With no shortage of snow-filled, not to mention sugar-coated, festive films to choose from in the countdown to Christmas, it got us thinking about some of the lessons we can learn from them, in life and in work. Christmas is big business after all! So pop your feet up, grab a mince pie or two and enjoy this light-hearted look back through some of our festive favourites. 

Just like the ones we used to know

In White Christmas, former soldiers turned entertainers Danny Kaye and Bing Crosby travel to Vermont where they discover their much-loved former commanding officer General Waverly is running a failing country inn.

white christmas

Recognising how much the general is suffering, Kaye and Crosby plan to use their ‘star power’ to create a buzz around the inn and brighten the general’s fortunes. Lessons learned: share your success, don’t forget those who helped you on the way up, and use your influence for good.

The ghosts of Christmas

Scrooged, a modern take on Charles Dickens’ A Christmas Carol, sees Bill Murray’s Frank Cross is a hard-nosed, ruthless, career-obsessed and heartless TV executive.


In an attempt to win the Christmas TV ratings war, he plans to force his staff to work over Christmas, producing a live TV version of A Christmas Carol. Needless to say, things don’t go according to plan, and Cross is forced to do some serious soul searching along the way.

The lesson here is that sacrificing personal relationships may help get people get to the top, but it can be miserable and lonely when you get there. So while working hard is important, be careful not to let your relationships with family, friends and colleagues suffer.

Every time a bell rings

In It’s a Wonderful Life, George Bailey spends his life in service to everyone around him, sacrificing his own desires for the benefit of his family, friends and community.

its a wonderful life

Although he feels like he has achieved nothing with his life, when Clarence the angel shows him the world without him in it, he realises how much he has helped build the success of an entire town, with a long history of seemingly small contributions. And when George needs help himself, the good he has done comes back to him tenfold, as the whole town rallies to his aid in one of the most joyously tear-jerking finales in cinema.

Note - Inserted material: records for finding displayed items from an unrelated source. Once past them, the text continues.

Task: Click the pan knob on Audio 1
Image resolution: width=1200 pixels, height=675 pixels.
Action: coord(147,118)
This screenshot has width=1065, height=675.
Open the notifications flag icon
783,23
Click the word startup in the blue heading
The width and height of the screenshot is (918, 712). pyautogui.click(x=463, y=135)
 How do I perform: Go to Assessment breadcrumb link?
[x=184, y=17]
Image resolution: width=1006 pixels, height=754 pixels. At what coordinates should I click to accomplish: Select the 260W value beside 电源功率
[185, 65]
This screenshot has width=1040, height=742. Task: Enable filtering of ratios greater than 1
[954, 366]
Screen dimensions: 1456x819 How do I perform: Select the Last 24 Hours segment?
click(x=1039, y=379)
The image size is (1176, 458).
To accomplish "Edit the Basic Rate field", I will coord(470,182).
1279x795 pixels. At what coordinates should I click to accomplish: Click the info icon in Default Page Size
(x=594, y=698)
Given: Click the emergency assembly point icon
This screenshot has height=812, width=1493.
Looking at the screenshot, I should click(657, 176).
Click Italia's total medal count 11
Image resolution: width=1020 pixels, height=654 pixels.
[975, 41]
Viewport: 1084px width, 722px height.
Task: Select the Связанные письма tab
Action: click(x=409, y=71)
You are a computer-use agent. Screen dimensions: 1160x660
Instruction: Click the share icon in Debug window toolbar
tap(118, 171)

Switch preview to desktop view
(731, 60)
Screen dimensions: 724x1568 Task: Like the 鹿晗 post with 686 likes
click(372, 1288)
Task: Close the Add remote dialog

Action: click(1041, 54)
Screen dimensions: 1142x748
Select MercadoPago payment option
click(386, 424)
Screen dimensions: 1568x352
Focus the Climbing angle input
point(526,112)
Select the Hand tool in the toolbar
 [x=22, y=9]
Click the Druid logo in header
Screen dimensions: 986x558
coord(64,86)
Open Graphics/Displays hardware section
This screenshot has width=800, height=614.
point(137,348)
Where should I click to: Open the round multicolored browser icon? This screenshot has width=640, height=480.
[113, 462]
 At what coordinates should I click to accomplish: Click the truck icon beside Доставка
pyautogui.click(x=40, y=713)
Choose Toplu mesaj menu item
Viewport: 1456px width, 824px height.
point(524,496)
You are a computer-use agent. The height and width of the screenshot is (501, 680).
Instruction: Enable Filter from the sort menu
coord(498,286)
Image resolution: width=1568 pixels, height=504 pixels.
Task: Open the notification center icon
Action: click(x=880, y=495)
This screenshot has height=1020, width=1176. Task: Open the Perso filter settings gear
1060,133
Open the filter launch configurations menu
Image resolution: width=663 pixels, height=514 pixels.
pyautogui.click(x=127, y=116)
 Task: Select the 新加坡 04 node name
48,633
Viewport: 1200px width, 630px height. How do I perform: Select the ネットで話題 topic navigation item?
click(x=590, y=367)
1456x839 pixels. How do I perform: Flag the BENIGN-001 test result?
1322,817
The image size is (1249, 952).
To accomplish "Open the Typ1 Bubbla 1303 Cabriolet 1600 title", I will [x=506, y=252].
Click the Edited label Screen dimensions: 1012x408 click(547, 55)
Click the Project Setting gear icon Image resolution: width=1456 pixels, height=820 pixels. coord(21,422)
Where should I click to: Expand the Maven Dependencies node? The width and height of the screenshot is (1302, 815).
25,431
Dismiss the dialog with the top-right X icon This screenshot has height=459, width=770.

So learn from George – don’t lose sight of the big picture, don’t belittle your own accomplishments, help others when you can – and when you need them, they’ll have your back.

Don’t have work nightmares

Tim Burton’s The Nightmare Before Christmas is an animation classic.

the nightmare before Christmas

Pumpkin King Jack Skellington is getting bored with his job in Halloween Town. Until he stumbles on Christmas Town, that is, and decides it’s time for a change. So he tries to persuade his town to put on Christmas instead of Halloween, capturing Santa into the bargain.

Lessons from this alternative Christmas film are: people can seem highly resistant to change but often it’s because, for a long time, they’ve been given a limited, collective view of what it is to do ‘good’. People generally will only help lead change once they have sampled the benefits. To get them to try something new, you have to be prepared to put in a lot of time and effort, present a coherent roadmap for people to follow, be resilient and relentlessly lead by example. Jus’ like ole Jack Skellington, who got there in the end!

Arnie does Christmas

In Jingle All The Way, overworked Howard Langston (Arnold Schwarzenegger) tries to make amends for missing out on numerous family events by getting his hands on a much coveted Turbo Man action figure for his son.

jingle all the way

It turns out Christmas Eve, however, is not the best time to get things done. The shops are crowded, everyone is panicking, the roads are gridlocked and shortcuts to success end up costing him precious time. 

The moral here would seem to be try to maintain a healthy work-life balance, plan ahead and prioritise when you know you’re going to be really busy, be kind to animals and maybe shop online.

Rolling in the deep

It may not be the first film you think of when compiling a list of festive favourites, but The Poseidon Adventure makes our list because this classic disaster movie is set on New Year’s Eve.

As the SS Poseidon sets out on its final cruise before being retired, it’s hit by a freak wave and things turn upside down, quite literally, as the water spills in and the boat capsizes. A battle for survival ensues, with the action focused on a disparate band of passengers, led by Gene Hackman in his role as Reverend Scott.

Managing ambiguity, high stakes decision-making, a bold and evolving strategy, influence, and teamwork that makes the best use of individual skills and strengths are what sees the (spoiler alert!) eventual survivors through. It also proves that Christmas trees can be functional as well as decorative (who knew?!). The film’s sequel, Beyond the Poseidon Adventure, was a box office flop. Providing one final management lesson: past performance is no guarantee of future success.